For many people the work place is a competitive arena where people carve out their territories as a way to gain, define, and hold power. American culture encourages people to be self-reliant, to do things on their own. We want to be able to think for ourselves and know we can make our way on the earth. We also want to be able to let other people do things for themselves so they can learn the strengths and abilities they wouldn’t know they had without putting in the effort to try things on their own. American poet, Walt Whitman in Leaves of Grass tells us,
“Not I, nor anyone else can travel that road for you.
You must travel it by yourself.
It is not far. It is within reach.
Perhaps you have been on it since you were born, and did not know.
Perhaps it is everywhere – on water and land.”
Last week, I experienced something very different, however. Two people I worked with asked me to help them out. I did so, and afterwards, they found success, but I also realized how happy it made me to know that I had something I could give them. Their dependence on me to meet their need affirmed my sense of purpose, made me feel loved, happy, and deepened my sense of belonging. Often, we tend to think that asking people for something might burden them–we should be able to do things on our own. Maybe it’s also a good thing to recognize that asking someone to help us can allow that person to give something he or she might be hoping someone recognized they had and wanted to share.
There is a lot of loneliness in this world. One in 10 people in Britain are lonely, says Vanessa Barford in her BBC article, “Is Modern Life Making Us Lonely?” Loneliness can be triggered by big life changes or ill health. We lose our old ways of living, and the things that grounded us are removed. We fall out of balance and feel lost, alone. If one in 10 people in the UK feel lonely, it’s a good bet that they are not the only country this way. Jane Dutton, business and psychology professor at the University of Michigan has been researching organizations that nurture inspiration and productivity, and “found that employees who’d experienced compassion at work saw themselves, their co-workers, and the organization in a more positive light,” (Greater Good, Compassion Across Cubicles) It’s true that some people prefer to be left alone and to learn things completely by themselves and it’s good to be able to discern this. It can also be true that doing things with and for others,letting others depend on you, to learn from you, can be a wonderful gift. Looking outside of the workplace into the broader areas of life, we might find that even just our presence with someone can be a way of giving that allows a relationships roots to grow, and happiness to blossom. We don’t have enough people in this world who are there to remind us that our presence–our being with them–is as important as what we do.

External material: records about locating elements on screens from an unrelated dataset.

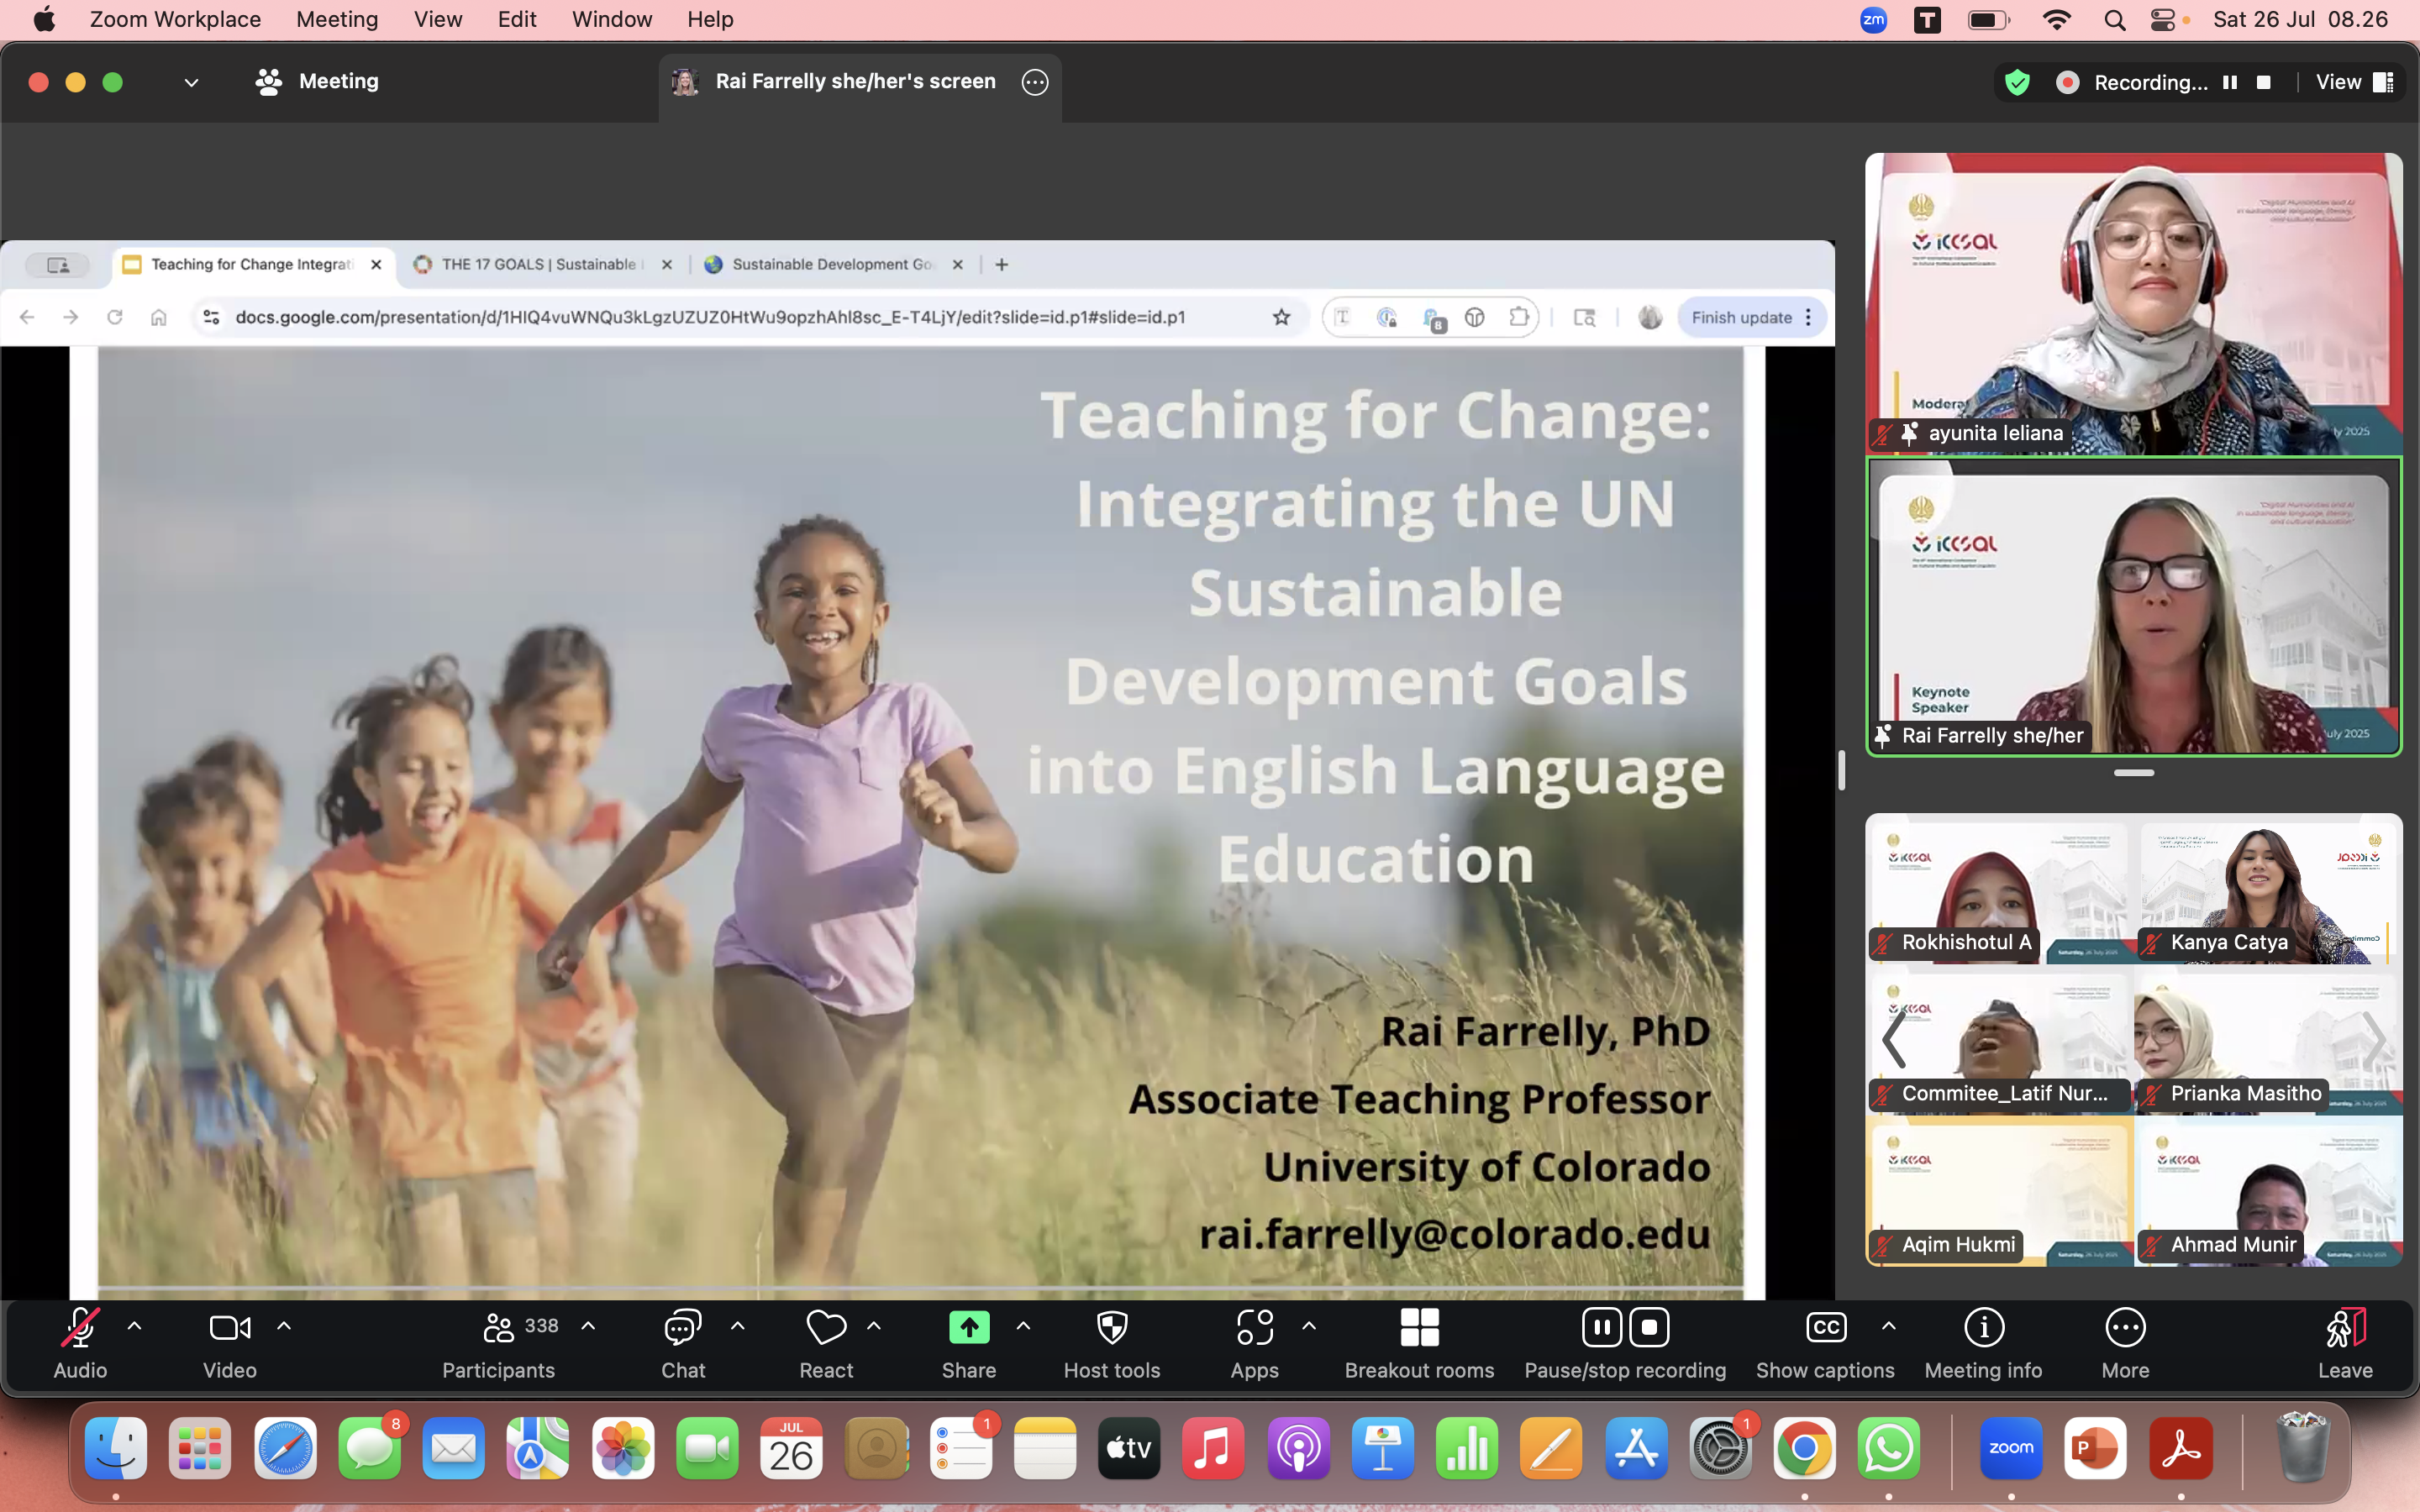
Task: Toggle Show captions CC button
Action: [x=1825, y=1329]
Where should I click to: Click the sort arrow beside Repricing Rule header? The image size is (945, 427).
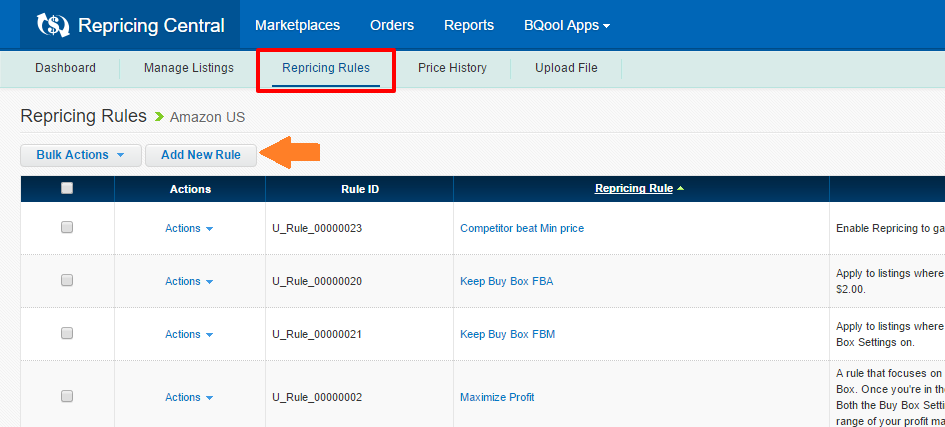(x=681, y=189)
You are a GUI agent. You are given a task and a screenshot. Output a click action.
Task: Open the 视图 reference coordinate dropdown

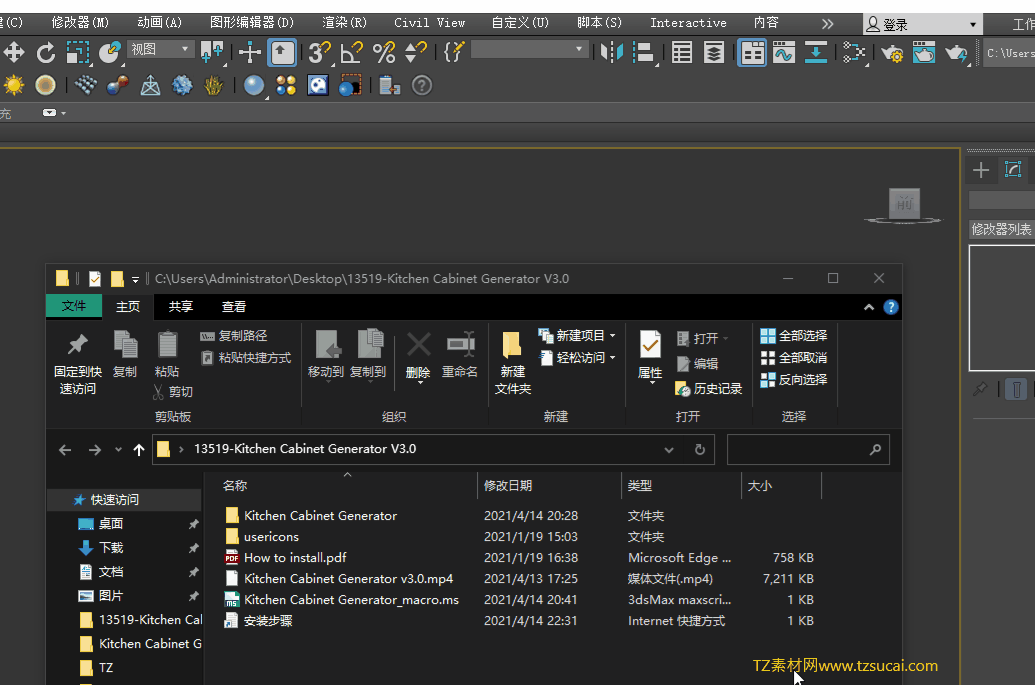tap(160, 49)
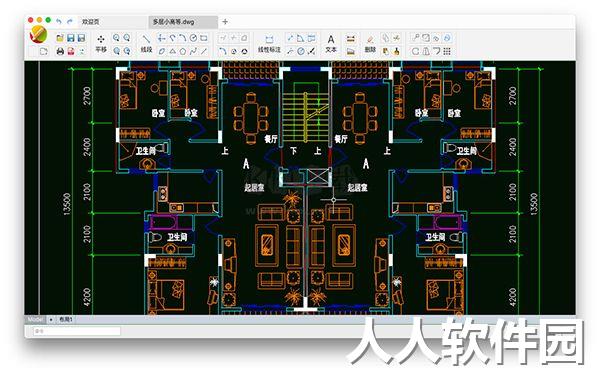Open the 线性标注 linear dimension tool

pos(269,44)

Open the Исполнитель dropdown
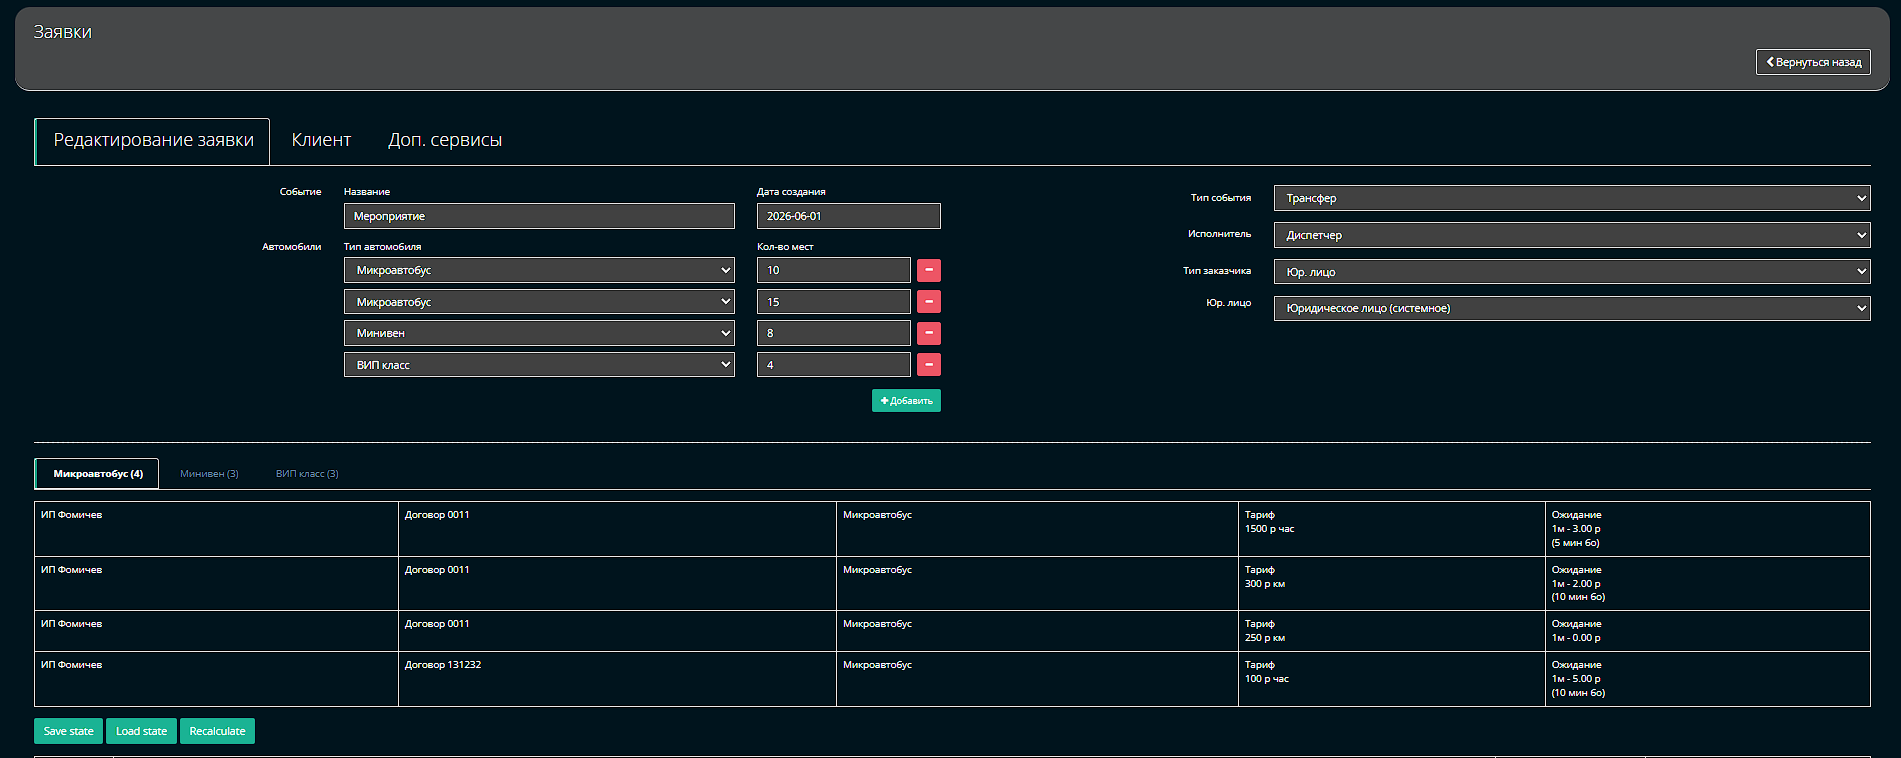click(x=1572, y=235)
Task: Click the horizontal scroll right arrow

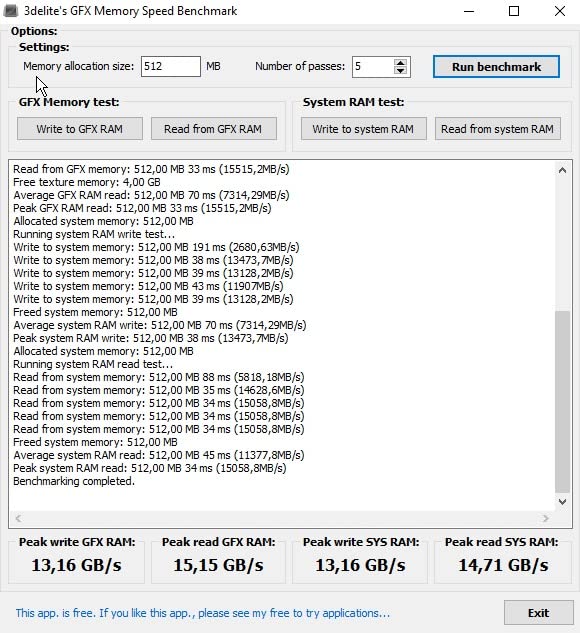Action: point(546,518)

Relationships require allowing ourselves to become mutually interdependent. This interdependence can allow us to find ourselves in new ways, even find new freedoms. Commitments to a job, a place, a person can be viewed as something that confines us in the sense that by choosing one thing, we can’t always choose something else. But commitments aren’t merely limitations, they are a path that shapes us and carries us into a deeper understanding of ourselves–as any practice we take up can do. If you find that you’ve committed yourself to a job in a big city that makes it difficult for you to go out of doors, for example, it can be an opportunity to renew yourself in other ways. You can learn to draw, make things out of clay, or take up an instrument. You can find your way to new things and can continue to grow. We can change and open new doors, explore new rooms of being together. Mary Oliver, in her poem, “The Summer Day”, says,
Doesn’t everything die at last, and too soon?
Tell me, what is it you plan to do
with your one wild and precious life?
Circumstances lean in to us in ways that will make us want to move in a new direction and find new ways of being, and we can go there in relationship with others, as well as by ourselves.